Air was infected intravitreally with placement of local plombe to counteract vitreous traction. Retina went back in posi­tion but subsequently patient developed com­plicated cataract. IOP and occular motility was maintained but interpalpebral fissure had become narrow and eye appeared to be deep seated.

Conventional extra capsular cataract ex­traction was done after 3 months and sub­sequently

(1) Patient has normal IOP (16mm of Hg)

(2) Slightly restricted ocular motility.

(3) Retina well placed in its position and vision is 6, 1sub 36 with glasses.

Case : 4

A boy aged 8 years has sustained injury before 3 years and had undergone following surgeries

(I) Repair of corneal wounds-twice.

(2) Anti glaucoma surgery

(3) Lens extraction

(4) Keratoplasty

(5) Anterior Synechiotomy and Air In­jection

(6) Keratoplasty

At present his IOP is 20mm of Hg. Graft is slightly hazy, full ocular movements and vision is about FC 2 M with Masses


  Discussion Top


Repeatition of one or the other surgical procedure on the same eye is required at times to retain best possible visual acuity and anatomical integrity till you are forced to evscerate the eye. It arises one question. How many attempts one should make on the deli­cate tender eye, keeping its normal anatomi­cal integrity ? Many diseases are likely to recurre and when one should stop doing any more surgical intervention so as to save the counter of the eye.

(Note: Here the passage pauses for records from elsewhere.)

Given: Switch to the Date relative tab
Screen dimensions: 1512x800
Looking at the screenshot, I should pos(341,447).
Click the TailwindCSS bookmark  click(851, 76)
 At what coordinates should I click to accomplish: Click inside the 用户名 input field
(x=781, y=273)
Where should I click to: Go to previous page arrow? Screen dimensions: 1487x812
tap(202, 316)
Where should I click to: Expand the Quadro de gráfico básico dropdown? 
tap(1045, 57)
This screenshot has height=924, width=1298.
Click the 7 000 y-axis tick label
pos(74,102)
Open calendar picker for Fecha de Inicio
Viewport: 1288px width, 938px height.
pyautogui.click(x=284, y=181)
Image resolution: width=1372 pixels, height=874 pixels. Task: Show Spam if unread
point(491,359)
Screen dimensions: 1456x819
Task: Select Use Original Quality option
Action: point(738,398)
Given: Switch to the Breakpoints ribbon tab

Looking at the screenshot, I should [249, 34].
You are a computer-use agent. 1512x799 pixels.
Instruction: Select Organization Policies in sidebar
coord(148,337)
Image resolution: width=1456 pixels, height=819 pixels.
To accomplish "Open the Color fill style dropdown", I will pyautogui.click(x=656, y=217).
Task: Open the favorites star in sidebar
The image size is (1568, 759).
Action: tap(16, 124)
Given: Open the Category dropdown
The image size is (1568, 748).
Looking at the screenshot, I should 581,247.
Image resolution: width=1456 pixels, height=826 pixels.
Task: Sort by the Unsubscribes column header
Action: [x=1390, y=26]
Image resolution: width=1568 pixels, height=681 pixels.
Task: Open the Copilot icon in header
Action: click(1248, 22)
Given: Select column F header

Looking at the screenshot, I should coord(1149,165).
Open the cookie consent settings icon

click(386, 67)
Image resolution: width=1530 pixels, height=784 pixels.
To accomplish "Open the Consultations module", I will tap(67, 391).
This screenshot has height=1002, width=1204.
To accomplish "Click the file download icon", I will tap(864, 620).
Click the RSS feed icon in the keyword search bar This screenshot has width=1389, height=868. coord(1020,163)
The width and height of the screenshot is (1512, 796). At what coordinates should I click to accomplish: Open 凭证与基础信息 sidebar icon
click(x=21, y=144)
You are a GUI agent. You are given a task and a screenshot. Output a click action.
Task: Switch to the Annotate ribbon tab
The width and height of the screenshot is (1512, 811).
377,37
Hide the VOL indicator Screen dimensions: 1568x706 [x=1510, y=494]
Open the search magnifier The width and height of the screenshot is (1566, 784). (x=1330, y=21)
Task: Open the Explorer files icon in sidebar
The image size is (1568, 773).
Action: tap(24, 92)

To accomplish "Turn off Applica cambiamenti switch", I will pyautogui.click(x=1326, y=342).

From our observations we feel one should make as many attempts as possible with more and more precautions till you achieve your goal. Every next time one must keep in mind that the eye has already undergone surgery for a few times. And if you can be precise in your surgery with minimum handling of tissue than we believe, that there is no harm doing multiple surgeries on the same eye.


  Conclusion Top


Many attempts can be made

(1) If area of surgery is different like conjunctiva for Pterygium, cornea for Kera­toplasty, sclera for retinal work etc.

(2) If the goal is different like control of IOP, removed of cataract, repair of retinal detachment etc.

(3) If enough time interval is kept bet­ween two surgeries.

(4) If enough medications are given to have minimal fibrosis.

(5) If a specific surgery is done without any major complication e.g.

(i) cataract surgery without severe vitreous loss.

(ii) Retinal detachment surgery without

Intraocular haemorrhage.

(6) If excessive instrumentation or surgi­cal procedure is avoided e.g.

-excessive cryo, diathermy or heat cautery

-excessive wash of anterior chamber for removal of capsules etc.

-excessive handling of corneal endolthe­lium

(7) It IOP is kept within normal limits at the end of each surgical procedure by avoiding excessive tying of encircling band etc.


  Summary Top


Few cases those who have undergone multiple surgeries on the same eye to retain best possible visual acuity and normal anato­mical integrity have been discussed and few guidelines have been suggested.